_WORK TASK_. What you should write out is every line from the one containing "Expand the Organización" to the end of the data, exactly and with nothing else.
######
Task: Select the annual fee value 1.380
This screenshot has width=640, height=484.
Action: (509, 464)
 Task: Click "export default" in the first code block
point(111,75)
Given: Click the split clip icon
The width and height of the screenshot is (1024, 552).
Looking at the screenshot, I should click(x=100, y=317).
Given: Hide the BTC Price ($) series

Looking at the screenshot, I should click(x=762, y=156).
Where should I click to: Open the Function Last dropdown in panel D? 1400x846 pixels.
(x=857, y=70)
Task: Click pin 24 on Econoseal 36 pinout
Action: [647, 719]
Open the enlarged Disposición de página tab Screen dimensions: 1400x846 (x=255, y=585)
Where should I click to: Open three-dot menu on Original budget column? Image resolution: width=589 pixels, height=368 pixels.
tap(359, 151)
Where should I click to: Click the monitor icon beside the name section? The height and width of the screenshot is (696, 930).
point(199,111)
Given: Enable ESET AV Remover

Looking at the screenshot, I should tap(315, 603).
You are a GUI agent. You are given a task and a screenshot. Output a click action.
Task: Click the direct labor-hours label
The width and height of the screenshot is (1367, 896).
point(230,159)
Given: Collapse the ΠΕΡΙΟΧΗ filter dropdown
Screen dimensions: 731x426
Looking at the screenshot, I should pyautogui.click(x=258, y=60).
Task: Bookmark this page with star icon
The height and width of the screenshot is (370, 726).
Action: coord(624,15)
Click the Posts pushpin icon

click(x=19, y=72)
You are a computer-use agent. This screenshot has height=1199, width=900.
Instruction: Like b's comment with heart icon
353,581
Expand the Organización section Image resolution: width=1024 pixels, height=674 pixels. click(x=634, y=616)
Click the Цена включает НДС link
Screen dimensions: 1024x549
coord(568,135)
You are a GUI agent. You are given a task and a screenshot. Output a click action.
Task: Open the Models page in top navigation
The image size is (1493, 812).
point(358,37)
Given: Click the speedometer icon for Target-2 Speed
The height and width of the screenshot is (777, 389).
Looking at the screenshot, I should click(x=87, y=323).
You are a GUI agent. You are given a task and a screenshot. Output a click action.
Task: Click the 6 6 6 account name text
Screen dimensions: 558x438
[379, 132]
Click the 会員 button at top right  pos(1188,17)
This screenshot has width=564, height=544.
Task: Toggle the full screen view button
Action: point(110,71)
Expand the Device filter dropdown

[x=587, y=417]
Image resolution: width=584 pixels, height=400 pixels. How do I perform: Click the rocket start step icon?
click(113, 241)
######
_SOLVED PROBLEM_.
Expand the Organización section Image resolution: width=1024 pixels, height=674 pixels. click(x=634, y=616)
Click the Цена включает НДС link
Screen dimensions: 1024x549
coord(568,135)
You are a GUI agent. You are given a task and a screenshot. Output a click action.
Task: Open the Models page in top navigation
The image size is (1493, 812).
point(358,37)
Given: Click the speedometer icon for Target-2 Speed
The height and width of the screenshot is (777, 389).
Looking at the screenshot, I should click(x=87, y=323).
You are a GUI agent. You are given a task and a screenshot. Output a click action.
Task: Click the 6 6 6 account name text
Screen dimensions: 558x438
[379, 132]
Click the 会員 button at top right  pos(1188,17)
This screenshot has width=564, height=544.
Task: Toggle the full screen view button
Action: point(110,71)
Expand the Device filter dropdown

[x=587, y=417]
Image resolution: width=584 pixels, height=400 pixels. How do I perform: Click the rocket start step icon?
click(113, 241)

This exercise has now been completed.